BEGIN

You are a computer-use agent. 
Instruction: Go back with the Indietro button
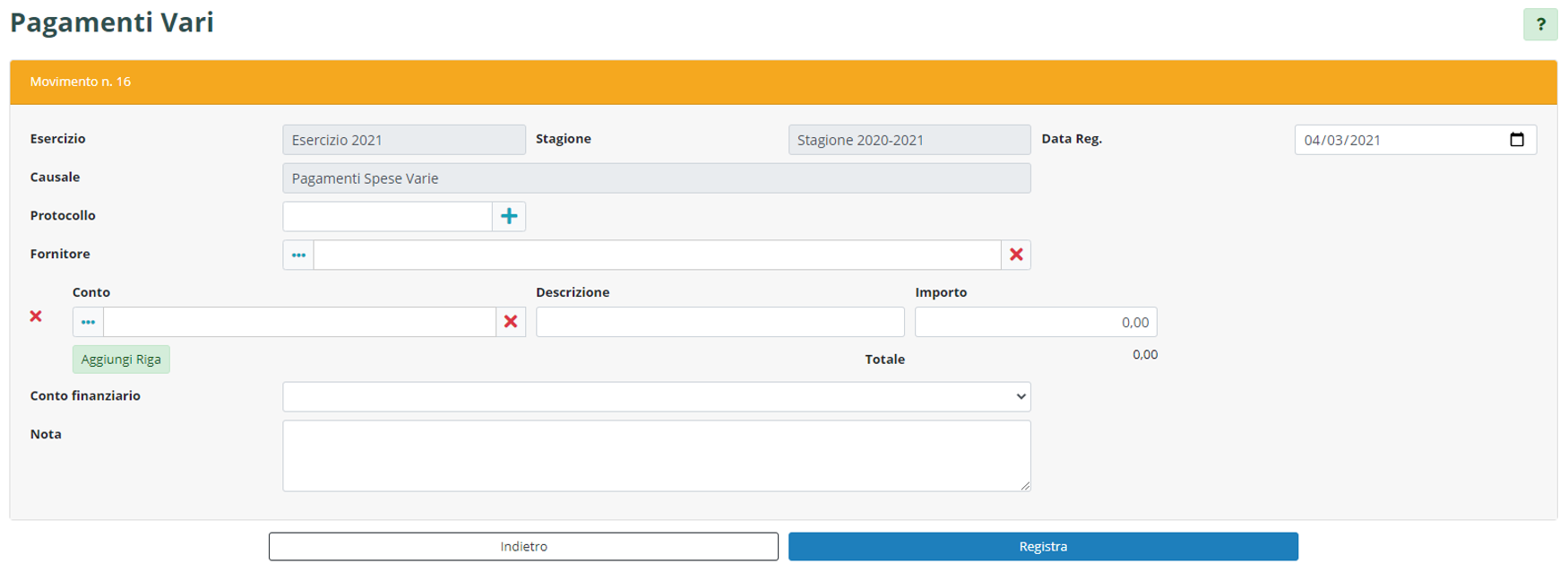[x=523, y=546]
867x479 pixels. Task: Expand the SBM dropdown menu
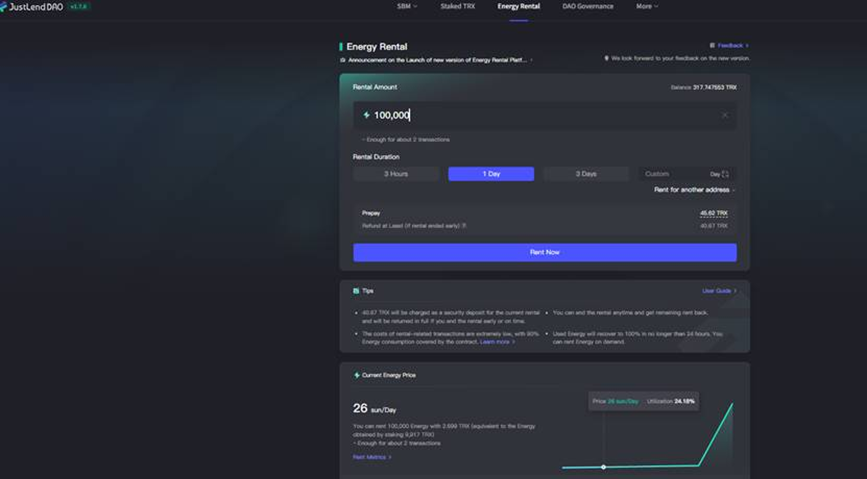point(407,6)
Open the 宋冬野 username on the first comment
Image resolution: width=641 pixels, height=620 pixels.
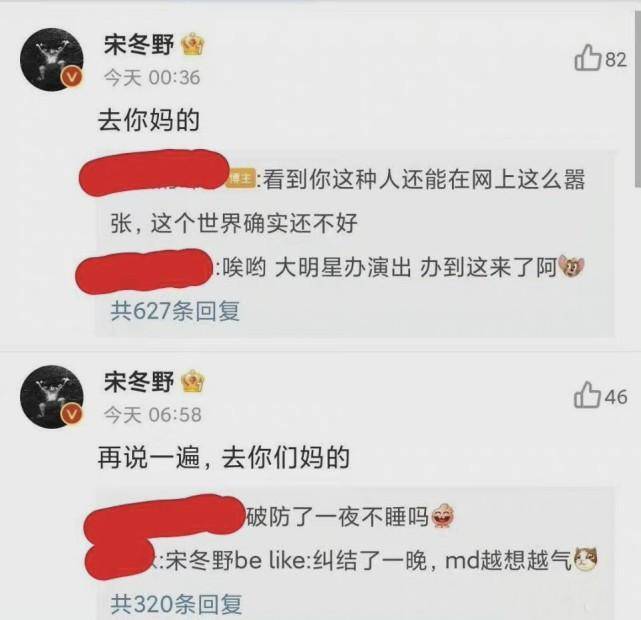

END

▶ Try it:
Write the data out again word for word; leave the pictures behind.

▶ Answer box:
You are a computer-use agent. 
Instruction: Go back with the Indietro button
[x=523, y=546]
867x479 pixels. Task: Expand the SBM dropdown menu
point(407,6)
Open the 宋冬野 username on the first comment
Image resolution: width=641 pixels, height=620 pixels.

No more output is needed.